# Visa Help



## pigwins (Mar 27, 2015)

Hi, 

my girlfriend applied for a general work visa which was rejected due to the labour departments advice, fully agree withe the decision, we received incorrect advise and should not have applied for a general as she qualifies as on a critical skill.

She reapplied on a critical skill visa, with all the correct supporting information.

We have received the decision today and the critical skill visa for a new job has been declined due to a negative labour of department certificate - we did not need to submit a certificate for the critical skill

Am i correct in assuming this should not be the case and they have used the certificate from the original application to say no to the new one? Even though its a different job and visa.

what is the easiest way to rectify this? She is in the UK.


----------



## Oyibopeppeh (Sep 8, 2010)

You're correct in thinking that a DoL certificate is not required for a CSV application.

But this is a tough one and I'd say you're better engaging with a decent immigration attorney.


----------



## pigwins (Mar 27, 2015)

Thanks, 

I dont suppose you could recommend a decent one?

From what I have read I will have to appeal the decision, which is crazy given that its nothing more than an individual error by the embassy.

They needed to get the SAQA certificate from the previous application, in doing so they have go one to use the DOL certificate which was for the previous application for general work visa and different job.

Its so frustrating that such a serve piece of incompetence causes so many issues, we are at point where if it can be resolved swiftly my GF will lose the job offer and I will be forced to leave my job in SA to return to the UK - I am also on a CS visa.

I have emailed a person at the embassy and also VFS.


----------



## zizebra (Mar 11, 2012)

pigwins said:


> Thanks,
> 
> I dont suppose you could recommend a decent one?
> 
> ...


I bet dha officials get kickbacks for rejecting applications that looks like is not complete. 

what kind of logic requires one to pay in order to correct incompetence errors.


----------

= = = =

■ **Objective 1**
Using the visa thread, explain why pigwins thinks the critical skill visa was refused by mistake.

■ **Dataset records**
= = = =

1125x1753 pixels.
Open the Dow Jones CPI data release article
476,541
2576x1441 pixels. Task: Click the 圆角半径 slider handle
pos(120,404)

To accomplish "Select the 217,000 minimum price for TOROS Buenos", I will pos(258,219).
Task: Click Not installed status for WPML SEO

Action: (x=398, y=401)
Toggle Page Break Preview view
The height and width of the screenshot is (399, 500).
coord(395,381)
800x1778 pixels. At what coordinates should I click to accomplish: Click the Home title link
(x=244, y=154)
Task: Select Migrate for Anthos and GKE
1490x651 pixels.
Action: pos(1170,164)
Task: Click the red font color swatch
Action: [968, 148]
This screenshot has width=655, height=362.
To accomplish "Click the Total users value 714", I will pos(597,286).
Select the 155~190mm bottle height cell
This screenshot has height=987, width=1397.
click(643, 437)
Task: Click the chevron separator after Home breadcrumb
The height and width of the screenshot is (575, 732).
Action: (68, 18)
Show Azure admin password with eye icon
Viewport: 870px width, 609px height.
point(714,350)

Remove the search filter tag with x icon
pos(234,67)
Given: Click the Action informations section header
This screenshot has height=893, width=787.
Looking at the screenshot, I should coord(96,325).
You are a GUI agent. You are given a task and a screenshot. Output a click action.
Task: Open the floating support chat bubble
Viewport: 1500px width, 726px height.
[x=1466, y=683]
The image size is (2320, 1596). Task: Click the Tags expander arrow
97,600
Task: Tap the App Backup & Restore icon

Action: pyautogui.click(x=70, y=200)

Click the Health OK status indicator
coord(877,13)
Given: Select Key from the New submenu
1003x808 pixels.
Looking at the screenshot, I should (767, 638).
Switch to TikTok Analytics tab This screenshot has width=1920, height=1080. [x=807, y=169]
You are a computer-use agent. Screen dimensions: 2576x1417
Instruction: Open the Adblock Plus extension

= = = =

■ **Objective 2**
Lay out the Dataset records as a Markdown table with columns n and Line, numbering each row and skipping blank lines. Begin at the line that has "Click the Health OK status indicator" and stop after the last line of the records.

■ **Task response 1**
The refusal cited a negative labor department certificate, but a critical skill visa application doesn't need one. pigwins believes the embassy took the SAQA certificate from the earlier general work visa application and also used that application's DOL certificate, even though it covered a different job and visa.

■ **Task response 2**
| n | Line |
|---|---|
| 1 | Click the Health OK status indicator |
| 2 | coord(877,13) |
| 3 | Given: Select Key from the New submenu |
| 4 | 1003x808 pixels. |
| 5 | Looking at the screenshot, I should (767, 638). |
| 6 | Switch to TikTok Analytics tab This screenshot has width=1920, height=1080. [x=807, y=169] |
| 7 | You are a computer-use agent. Screen dimensions: 2576x1417 |
| 8 | Instruction: Open the Adblock Plus extension |